= Test Australia: The National IQ Test =

Test Australia: The National IQ Test is an Australian television show that aired on the Nine Network on 6 August 2002. The program was hosted by Eddie McGuire and Catriona Rowntree and ranked as the most watched Australian television show for 2002. The program, which allowed viewers to obtain a score on an Intelligence quotient (IQ) test while the show aired, was the first of its kind in Australia. It was also the first time an IQ test was available to an entire continent in one night. McGuire returned to host versions of the show in 2003 and 2010.

==Background==
The show was based on a similar program that had aired in the Netherlands, Germany, France, and the United Kingdom, for which the Nine Network had acquired the rights. Professor Con Stough was one of several experts contacted for the development of the show. Stough was instructed to develop a multiple-choice adult IQ test that would be administered on both the internet and television; he was given three months to complete the task.

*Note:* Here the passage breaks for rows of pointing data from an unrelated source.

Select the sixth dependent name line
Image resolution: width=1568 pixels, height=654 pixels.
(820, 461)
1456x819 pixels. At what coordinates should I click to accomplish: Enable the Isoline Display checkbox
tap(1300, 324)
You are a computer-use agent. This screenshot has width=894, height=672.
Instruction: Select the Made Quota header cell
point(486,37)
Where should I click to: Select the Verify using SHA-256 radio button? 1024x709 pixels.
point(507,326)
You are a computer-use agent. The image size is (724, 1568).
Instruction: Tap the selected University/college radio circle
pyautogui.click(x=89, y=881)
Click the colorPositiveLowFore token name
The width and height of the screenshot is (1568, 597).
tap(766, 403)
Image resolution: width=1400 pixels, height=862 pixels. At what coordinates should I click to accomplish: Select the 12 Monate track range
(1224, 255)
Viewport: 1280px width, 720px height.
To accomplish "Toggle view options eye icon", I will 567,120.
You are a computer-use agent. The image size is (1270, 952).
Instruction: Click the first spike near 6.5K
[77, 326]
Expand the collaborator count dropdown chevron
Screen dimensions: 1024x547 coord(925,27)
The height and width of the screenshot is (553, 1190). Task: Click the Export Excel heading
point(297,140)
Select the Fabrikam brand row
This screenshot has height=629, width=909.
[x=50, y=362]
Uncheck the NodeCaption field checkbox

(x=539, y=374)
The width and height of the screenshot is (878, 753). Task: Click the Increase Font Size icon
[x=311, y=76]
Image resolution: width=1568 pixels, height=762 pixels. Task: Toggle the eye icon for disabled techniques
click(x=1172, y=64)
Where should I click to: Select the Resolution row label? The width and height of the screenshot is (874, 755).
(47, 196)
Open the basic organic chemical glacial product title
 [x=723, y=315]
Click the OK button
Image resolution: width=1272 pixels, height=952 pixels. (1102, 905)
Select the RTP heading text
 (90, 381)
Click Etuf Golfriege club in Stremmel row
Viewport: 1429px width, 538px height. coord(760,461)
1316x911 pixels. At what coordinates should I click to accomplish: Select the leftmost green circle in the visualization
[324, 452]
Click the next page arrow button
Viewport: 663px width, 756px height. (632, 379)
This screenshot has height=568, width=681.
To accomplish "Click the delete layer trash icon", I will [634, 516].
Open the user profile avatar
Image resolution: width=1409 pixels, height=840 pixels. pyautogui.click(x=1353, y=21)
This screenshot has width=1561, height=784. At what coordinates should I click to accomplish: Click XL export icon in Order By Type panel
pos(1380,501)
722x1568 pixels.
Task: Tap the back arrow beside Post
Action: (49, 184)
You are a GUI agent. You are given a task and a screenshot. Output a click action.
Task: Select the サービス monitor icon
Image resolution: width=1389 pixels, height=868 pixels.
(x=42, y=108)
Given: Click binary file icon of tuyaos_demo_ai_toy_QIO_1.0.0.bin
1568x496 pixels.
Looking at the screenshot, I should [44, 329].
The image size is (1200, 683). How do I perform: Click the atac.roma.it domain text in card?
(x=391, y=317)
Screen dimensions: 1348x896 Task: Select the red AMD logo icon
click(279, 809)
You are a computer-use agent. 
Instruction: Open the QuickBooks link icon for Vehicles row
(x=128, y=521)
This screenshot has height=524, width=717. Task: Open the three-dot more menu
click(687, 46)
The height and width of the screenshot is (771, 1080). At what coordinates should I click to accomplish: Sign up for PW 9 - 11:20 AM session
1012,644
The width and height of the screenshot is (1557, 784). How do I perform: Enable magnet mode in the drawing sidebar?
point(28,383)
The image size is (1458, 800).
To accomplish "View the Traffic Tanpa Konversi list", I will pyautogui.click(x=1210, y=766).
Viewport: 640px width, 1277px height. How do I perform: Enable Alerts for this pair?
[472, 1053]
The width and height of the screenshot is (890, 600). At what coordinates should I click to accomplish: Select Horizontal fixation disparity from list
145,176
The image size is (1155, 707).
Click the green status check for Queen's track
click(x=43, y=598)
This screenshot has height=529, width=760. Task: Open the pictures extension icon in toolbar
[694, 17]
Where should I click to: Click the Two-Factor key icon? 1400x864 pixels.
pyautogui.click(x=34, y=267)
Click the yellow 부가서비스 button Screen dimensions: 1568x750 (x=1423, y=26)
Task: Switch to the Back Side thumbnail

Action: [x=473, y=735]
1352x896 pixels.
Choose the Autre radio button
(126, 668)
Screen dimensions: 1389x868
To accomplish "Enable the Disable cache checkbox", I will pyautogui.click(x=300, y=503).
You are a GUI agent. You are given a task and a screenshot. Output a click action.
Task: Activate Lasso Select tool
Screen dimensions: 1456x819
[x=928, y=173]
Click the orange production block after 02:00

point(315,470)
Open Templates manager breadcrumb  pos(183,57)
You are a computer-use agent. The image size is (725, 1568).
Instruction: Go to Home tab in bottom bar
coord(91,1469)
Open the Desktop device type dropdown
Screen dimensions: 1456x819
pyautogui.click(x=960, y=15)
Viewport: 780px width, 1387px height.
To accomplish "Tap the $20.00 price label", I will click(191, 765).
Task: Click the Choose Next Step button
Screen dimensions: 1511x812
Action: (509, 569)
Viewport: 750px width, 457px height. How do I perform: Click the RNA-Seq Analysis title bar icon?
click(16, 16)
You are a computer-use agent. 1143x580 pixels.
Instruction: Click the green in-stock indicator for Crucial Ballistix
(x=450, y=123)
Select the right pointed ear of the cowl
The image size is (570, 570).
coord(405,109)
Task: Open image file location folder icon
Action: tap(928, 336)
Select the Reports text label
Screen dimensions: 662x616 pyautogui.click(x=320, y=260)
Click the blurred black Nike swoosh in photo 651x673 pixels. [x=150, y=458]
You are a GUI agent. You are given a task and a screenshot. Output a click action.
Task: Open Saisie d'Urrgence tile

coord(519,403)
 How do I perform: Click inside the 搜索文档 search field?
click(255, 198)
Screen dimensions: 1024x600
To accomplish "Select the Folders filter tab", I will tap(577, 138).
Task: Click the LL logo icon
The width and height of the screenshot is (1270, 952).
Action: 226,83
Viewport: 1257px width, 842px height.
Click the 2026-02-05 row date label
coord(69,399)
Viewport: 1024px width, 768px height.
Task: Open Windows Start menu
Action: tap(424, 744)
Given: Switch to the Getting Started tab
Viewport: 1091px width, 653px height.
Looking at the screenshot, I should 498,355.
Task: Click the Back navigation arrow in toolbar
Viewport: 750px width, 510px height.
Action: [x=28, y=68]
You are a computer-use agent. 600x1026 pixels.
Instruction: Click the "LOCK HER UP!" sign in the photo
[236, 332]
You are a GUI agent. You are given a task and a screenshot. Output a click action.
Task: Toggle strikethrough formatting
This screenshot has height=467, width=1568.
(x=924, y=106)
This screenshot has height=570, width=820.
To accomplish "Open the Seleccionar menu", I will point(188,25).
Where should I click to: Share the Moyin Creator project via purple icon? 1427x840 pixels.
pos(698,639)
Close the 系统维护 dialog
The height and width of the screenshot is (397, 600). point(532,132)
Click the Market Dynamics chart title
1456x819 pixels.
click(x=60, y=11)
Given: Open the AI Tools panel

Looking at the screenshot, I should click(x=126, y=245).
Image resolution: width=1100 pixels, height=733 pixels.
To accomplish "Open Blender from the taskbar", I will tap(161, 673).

Stough had reservations about working on the program, and only agreed to do so after the Nine Network agreed to several of his caveats, including airing disclaimers stating that IQ test scores were a limited predictor of success. and that many other factors including motivation and creativity may be more important in everyday life, and that test scores would be affected by various factors including anxiety and cultural background.

==Content and participation==
The show was a three-hour special. Hosts Eddie McGuire and Catriona Rowntree were joined in the studio by seven groups: blondes, builders, teachers, students, identical twins, Kiwis and celebrities Turkan Aksoy, Layne Beachley, Tim Ferguson, Derryn Hinch, John Jarratt, Gina Jeffreys, Sami Lukis, Cindy Pan, Red Symons and Paul Vautin. In the studio the teachers were the group with the highest average result, followed by celebrities; Red Symons had the highest IQ among the celebrities, with 131. The test consisted of 76 questions which were divided into six categories: language, spatial processes, arithmetic, memory, reasoning, and learning. Over 43,000 people registered to take the test online during the show, and over 20,000 completed the test by texting their results via mobile phone. Results were used for several humorous comparisons, such as whether Aussie rules fans were more intelligent than Rugby league fans (both groups scored equally, with 110).

==Ranking==
The show was the most watched Australian television show in 2002, with 2.779 million viewers. It was the first time a non-sports program took the top spot since Seinfeld did so 1998. As of 2014, it ranked at No. 35 as the most watched television show of all time in Australia.

==Later years==
Following the program's success, it was held again the following year, where it attracted 1.6 million viewers.

After a seven-year absence, the third airing of the program occurred on 9 November 2010, attracting 1 million viewers. The website that corresponded to the test experienced some technical difficulties, due to the amount of traffic it received during the show. Controversy erupted over the definition of the word obsequious. Both the Nine Network switchboard and Twitter were inundated with calls and comments respectively, when many viewers disagreed that the definition was "nasty", as they had chosen the response "submissive". IQ scores "went up around the country" when Eddie McGuire announced towards the end of the show that they would accept both definitions as correct. Professor Con Stough, who also devised the 2010 test, stood by the original definition.